In military aircraft there are radar systems that require diagnostics and debugging from time to time to ensure their proper operation. One example is radar used by the F/A-18 military aircraft. In the F/A-18 aircraft AN/APG-65 or AN/APG-73 radar receiver calibration data may be accessed by removing the radar hardware from the aircraft and transporting it to one of the radar benches located at quite a distance from the aircraft's duty station (currently located only in California and Missouri, USA). With the hardware module plugged into the bench a technician can extract calibration data from the hardware and begin to troubleshoot and repair the receiver. The aircraft may be deployed anywhere in the world and the hardware must be transported to one of these radar bench locations. It can take as long as 6 weeks for the hardware to reach the bench, be serviced, and returned to the aircraft wherever it is deployed. During the time the radar hardware is removed from the aircraft it is out of service and unable to perform its mission. Long turn around time on aircraft maintenance can severely influence the success or failure of a mission. Accordingly, a need was identified to extract vital diagnostic data from the radar receiver without removal of the hardware and the sidelining of the aircraft.
An attempt was made to extract the radar calibration data from F/A-18's while stationed on a carrier at sea. A PASS 1000 system was installed in a laptop computer. PASS includes a custom computer card which when installed in a computer creates an interface with the 1553 aircraft bus. A custom program was written to extract data over the interface. A program in C++ language was written to extract and view the radar calibration tables while the hardware remained on the aircraft.

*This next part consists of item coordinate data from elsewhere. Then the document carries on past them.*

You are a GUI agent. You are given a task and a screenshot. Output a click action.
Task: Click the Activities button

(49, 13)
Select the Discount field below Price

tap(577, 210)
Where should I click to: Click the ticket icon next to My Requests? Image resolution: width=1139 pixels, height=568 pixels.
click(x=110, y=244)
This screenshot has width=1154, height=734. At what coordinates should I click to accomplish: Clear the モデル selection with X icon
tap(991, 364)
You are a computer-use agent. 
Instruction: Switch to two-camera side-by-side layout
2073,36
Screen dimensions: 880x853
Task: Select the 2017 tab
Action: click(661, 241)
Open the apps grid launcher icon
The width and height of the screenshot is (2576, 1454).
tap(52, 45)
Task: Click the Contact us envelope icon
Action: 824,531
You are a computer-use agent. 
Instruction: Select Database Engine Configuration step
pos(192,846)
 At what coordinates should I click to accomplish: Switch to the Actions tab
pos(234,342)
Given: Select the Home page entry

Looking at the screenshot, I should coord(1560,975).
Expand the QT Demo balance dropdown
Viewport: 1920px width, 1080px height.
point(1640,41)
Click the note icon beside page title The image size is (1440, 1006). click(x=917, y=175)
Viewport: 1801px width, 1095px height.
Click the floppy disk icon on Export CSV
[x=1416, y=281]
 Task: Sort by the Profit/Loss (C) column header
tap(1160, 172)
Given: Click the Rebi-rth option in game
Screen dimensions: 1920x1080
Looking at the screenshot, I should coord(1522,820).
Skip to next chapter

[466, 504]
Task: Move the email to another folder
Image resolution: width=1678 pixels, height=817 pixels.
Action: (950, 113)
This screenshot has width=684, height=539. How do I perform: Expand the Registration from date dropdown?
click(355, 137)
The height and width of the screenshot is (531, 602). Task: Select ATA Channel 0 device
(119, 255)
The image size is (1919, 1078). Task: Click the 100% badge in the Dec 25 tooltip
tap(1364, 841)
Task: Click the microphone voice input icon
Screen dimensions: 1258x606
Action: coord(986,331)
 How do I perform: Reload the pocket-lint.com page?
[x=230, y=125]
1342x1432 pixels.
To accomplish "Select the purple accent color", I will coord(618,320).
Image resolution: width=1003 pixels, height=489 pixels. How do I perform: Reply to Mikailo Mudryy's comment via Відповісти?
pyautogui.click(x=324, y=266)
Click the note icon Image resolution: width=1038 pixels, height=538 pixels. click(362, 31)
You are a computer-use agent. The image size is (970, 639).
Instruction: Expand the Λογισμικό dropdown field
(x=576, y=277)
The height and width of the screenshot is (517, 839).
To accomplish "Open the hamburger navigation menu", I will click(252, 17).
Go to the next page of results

During the one year trial of this system the laptop computer suffered multiple failures due to the environment of a military vessel: moisture, seawater, various contaminants such as fuels and explosives, general rough handling by personnel, and impacts/accidents which were unavoidable during missions. Other shortcomings in a laptop based system were identified. For example, while underway on the deck of the USS Nimitz, the laptop computer failed when it's circuit boards shifted. In addition, the hard drive was compromised when the laptop was dropped on the deck. It was proven difficult to ensure the power supply to the laptop due to personnel neglecting to keep the battery charged and the inability to use regular power cords on the vessel's deck during operations. The length of time it took for the laptop to power up, boot up and extract data was unacceptable in the field. Generally laptop computers are too fragile for operation under bad weather conditions and may have electrical sensitivities. In addition, the C++ program was difficult to understand and manipulate by personnel without a background in computers languages or writing software, thus limiting the program's effectiveness to occasions when personnel with the needed background were available to operate the system. The trial also demonstrated the need for an initial power supply unit (PSU) test of the radar hardware in the case that the hardware did not power up properly.
U.S. Pat. No. 6,219,626B1 issued on Apr. 17, 2001 to Steinmetz, et al. describes a tool for a technician to use in troubleshooting systems on aircraft such as the Apache AH6 helicopter that uses software installed on a laptop that extracts data from the aircraft 1553 bus and allows the technician to refer to a Technical Manual at the same time. This tool is not built to withstand the rigors of military locations and environments. It is restricted to use on one aircraft at a time and the aircraft is grounded for the duration of the use of the tool. The tool is for use by skilled repair technicians. Therefore, this tool does not meet the needs demonstrated above.
Accordingly, there is a need to quickly extract data from multiple radar hardwares and perform power diagnostics under adverse conditions by personnel of varying skills, using a portable device, which is robust and is an efficient use of manpower.